- _Description of the task_
Report each line of the data that contains the string "column".

-- -- --

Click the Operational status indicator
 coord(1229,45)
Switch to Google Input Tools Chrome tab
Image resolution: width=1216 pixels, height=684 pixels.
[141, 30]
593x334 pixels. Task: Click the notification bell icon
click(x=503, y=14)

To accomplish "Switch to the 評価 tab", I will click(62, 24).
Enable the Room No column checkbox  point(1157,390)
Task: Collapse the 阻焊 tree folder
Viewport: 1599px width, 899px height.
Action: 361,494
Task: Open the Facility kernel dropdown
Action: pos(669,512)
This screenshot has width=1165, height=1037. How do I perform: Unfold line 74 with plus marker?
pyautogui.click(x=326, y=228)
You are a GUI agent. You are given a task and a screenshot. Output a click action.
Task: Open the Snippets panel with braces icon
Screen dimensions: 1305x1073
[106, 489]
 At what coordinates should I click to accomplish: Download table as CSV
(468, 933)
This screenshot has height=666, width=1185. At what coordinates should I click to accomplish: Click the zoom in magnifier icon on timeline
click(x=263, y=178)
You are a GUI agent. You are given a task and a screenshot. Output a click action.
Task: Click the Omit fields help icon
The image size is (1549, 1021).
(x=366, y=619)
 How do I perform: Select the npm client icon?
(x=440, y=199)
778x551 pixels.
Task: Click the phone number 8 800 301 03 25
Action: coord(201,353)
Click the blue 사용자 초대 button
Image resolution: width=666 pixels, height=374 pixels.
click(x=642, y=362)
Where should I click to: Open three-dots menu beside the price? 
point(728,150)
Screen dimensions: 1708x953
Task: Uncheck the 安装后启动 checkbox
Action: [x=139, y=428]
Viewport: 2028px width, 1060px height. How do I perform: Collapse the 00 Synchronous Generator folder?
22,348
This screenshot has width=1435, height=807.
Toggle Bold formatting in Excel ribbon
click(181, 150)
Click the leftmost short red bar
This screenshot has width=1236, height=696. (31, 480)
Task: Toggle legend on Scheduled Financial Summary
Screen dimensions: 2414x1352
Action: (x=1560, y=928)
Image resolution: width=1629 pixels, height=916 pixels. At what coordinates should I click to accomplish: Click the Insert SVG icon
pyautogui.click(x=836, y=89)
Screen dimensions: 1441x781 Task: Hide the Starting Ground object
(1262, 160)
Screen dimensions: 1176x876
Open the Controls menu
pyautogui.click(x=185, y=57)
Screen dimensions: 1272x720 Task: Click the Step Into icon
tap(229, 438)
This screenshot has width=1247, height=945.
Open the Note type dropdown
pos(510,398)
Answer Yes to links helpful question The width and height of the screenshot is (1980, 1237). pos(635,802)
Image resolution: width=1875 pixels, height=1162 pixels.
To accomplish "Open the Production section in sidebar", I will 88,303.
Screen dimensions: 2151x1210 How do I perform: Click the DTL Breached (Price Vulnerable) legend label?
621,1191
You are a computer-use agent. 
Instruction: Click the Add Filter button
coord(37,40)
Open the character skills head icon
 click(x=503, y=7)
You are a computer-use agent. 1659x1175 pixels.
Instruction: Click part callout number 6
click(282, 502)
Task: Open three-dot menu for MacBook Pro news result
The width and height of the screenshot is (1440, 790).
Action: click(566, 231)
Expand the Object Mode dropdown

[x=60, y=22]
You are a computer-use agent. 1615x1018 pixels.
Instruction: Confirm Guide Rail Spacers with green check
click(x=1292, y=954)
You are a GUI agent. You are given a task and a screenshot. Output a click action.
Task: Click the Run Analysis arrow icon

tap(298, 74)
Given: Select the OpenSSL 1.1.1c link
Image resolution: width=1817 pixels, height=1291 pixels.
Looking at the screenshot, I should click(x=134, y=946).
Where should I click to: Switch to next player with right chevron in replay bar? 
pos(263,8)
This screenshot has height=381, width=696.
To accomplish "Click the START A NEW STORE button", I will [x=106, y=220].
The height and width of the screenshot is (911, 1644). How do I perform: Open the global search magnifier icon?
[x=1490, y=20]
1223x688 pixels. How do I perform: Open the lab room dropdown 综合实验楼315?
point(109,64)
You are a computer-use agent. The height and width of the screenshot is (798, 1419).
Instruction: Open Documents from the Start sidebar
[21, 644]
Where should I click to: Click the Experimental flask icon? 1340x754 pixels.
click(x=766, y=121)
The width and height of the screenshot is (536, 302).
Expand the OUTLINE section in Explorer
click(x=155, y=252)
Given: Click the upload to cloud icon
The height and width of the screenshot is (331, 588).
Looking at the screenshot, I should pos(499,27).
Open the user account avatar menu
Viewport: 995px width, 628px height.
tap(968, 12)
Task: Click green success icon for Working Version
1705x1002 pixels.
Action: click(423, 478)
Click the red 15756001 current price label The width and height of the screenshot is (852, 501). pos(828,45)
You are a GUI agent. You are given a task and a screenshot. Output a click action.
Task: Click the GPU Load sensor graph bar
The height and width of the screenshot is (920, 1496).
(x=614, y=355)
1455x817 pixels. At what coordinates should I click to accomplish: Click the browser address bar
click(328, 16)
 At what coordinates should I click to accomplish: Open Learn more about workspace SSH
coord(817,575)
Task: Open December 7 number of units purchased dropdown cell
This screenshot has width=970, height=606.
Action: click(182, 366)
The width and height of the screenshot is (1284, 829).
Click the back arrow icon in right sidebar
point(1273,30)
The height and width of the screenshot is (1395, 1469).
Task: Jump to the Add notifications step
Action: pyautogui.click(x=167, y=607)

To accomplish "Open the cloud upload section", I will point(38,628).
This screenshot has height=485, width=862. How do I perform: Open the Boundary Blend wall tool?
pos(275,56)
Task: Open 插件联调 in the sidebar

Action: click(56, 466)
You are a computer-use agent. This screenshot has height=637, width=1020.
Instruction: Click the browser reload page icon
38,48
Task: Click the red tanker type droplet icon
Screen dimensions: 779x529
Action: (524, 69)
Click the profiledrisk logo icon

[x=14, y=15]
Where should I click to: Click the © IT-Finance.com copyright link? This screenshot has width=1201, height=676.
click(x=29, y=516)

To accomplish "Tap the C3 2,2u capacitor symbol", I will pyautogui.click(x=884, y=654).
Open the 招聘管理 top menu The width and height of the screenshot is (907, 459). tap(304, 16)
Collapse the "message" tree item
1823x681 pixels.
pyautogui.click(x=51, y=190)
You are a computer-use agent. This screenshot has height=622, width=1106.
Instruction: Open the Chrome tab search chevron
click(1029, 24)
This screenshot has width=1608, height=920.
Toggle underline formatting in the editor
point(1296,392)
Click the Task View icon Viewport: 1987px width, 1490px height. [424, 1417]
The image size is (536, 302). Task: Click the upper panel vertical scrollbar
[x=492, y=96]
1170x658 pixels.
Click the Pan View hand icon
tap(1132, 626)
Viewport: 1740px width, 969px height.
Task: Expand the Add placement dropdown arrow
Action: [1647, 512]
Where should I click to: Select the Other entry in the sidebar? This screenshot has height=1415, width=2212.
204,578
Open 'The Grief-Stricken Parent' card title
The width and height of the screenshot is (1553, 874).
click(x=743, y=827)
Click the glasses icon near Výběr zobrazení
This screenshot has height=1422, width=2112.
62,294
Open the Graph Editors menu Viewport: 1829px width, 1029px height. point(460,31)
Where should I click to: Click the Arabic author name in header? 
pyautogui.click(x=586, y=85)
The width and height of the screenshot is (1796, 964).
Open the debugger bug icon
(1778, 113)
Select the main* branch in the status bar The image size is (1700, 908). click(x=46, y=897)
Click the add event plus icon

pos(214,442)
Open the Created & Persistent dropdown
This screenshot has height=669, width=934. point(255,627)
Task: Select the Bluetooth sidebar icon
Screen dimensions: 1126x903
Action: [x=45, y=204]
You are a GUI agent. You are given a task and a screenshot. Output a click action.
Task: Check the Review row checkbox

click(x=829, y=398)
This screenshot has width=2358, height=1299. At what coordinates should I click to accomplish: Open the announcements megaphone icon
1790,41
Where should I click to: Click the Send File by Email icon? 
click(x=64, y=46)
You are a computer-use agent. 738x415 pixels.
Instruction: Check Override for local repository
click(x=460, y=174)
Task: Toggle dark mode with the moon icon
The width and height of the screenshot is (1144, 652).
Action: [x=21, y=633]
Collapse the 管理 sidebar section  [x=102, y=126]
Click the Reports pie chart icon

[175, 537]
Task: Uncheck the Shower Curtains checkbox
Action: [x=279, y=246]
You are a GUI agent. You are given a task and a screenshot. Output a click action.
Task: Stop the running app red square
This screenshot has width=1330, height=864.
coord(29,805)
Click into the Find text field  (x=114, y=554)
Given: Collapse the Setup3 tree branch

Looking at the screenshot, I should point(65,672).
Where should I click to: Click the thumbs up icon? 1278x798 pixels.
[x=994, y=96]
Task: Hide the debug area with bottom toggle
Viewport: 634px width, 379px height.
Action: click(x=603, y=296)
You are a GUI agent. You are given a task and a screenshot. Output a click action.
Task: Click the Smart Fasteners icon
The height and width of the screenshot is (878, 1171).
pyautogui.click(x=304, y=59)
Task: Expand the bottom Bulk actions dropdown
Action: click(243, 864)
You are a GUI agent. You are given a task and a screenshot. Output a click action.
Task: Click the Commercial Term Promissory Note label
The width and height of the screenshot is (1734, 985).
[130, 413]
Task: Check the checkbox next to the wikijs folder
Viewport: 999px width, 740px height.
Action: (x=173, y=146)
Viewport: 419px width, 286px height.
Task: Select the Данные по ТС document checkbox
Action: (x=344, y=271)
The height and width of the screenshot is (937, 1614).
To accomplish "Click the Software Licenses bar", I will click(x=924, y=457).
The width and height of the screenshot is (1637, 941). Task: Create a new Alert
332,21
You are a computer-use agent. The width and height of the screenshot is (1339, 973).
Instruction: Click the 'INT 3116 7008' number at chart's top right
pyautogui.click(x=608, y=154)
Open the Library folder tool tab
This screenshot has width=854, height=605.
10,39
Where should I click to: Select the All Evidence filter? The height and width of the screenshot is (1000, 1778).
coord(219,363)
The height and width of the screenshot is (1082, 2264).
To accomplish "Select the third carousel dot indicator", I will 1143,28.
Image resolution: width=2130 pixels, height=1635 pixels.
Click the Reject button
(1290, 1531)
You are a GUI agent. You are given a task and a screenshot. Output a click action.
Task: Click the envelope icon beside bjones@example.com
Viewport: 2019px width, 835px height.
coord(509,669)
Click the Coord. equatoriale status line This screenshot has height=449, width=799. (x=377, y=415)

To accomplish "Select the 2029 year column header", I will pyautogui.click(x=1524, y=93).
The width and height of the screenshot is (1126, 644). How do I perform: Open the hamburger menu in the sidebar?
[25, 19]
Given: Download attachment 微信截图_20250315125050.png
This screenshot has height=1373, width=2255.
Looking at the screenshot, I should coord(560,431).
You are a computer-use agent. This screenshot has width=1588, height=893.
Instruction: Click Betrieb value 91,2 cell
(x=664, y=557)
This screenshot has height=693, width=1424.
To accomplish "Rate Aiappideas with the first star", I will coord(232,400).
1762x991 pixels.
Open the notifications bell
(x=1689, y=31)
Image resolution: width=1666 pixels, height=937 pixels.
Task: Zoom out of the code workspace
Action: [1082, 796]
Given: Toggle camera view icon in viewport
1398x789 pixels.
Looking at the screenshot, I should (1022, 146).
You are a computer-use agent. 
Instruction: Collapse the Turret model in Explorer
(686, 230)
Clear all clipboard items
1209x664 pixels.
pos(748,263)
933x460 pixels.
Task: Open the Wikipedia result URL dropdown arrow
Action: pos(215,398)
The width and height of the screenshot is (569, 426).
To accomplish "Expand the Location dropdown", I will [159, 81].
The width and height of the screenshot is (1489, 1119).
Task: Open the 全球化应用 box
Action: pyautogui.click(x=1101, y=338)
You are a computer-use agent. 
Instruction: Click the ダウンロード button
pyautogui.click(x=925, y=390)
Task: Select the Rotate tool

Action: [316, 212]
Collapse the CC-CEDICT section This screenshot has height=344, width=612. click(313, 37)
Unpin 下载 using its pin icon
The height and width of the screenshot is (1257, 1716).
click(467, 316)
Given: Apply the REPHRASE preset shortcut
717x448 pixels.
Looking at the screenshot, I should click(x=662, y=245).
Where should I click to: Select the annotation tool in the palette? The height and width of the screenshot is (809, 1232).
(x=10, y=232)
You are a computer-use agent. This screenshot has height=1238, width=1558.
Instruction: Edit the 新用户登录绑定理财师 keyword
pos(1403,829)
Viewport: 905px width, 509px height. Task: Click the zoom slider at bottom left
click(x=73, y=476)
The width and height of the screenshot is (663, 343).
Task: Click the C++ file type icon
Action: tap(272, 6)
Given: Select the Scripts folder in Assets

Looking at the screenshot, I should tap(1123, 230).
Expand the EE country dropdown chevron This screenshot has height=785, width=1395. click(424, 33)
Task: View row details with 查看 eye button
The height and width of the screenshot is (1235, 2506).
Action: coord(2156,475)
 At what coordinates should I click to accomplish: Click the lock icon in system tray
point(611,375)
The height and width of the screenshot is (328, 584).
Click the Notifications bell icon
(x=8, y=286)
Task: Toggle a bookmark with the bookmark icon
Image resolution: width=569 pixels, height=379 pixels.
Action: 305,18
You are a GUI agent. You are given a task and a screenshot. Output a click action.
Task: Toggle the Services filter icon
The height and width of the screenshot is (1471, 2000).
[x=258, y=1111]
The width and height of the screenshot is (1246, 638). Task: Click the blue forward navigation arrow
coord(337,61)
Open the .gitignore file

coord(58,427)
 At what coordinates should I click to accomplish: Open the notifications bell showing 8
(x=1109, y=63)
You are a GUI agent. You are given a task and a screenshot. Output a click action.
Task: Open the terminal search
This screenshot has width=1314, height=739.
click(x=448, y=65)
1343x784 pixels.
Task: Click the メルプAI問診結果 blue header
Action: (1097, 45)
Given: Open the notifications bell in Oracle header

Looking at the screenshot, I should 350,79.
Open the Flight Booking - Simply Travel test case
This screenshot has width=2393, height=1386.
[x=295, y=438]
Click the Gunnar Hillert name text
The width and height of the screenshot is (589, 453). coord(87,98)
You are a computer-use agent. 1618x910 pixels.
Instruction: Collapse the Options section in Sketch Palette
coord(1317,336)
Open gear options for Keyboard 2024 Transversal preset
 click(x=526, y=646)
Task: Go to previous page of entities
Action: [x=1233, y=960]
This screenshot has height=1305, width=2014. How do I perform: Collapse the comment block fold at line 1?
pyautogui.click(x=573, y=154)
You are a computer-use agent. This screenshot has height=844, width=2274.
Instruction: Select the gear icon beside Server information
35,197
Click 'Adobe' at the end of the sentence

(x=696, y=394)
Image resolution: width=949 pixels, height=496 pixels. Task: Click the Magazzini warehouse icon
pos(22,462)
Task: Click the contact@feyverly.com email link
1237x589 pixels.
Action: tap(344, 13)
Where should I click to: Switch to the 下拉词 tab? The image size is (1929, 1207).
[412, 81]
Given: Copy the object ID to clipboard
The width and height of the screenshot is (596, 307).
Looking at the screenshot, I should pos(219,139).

-- -- --

- _Completed exercise_
Enable the Room No column checkbox  point(1157,390)
To accomplish "Select the 2029 year column header", I will pyautogui.click(x=1524, y=93).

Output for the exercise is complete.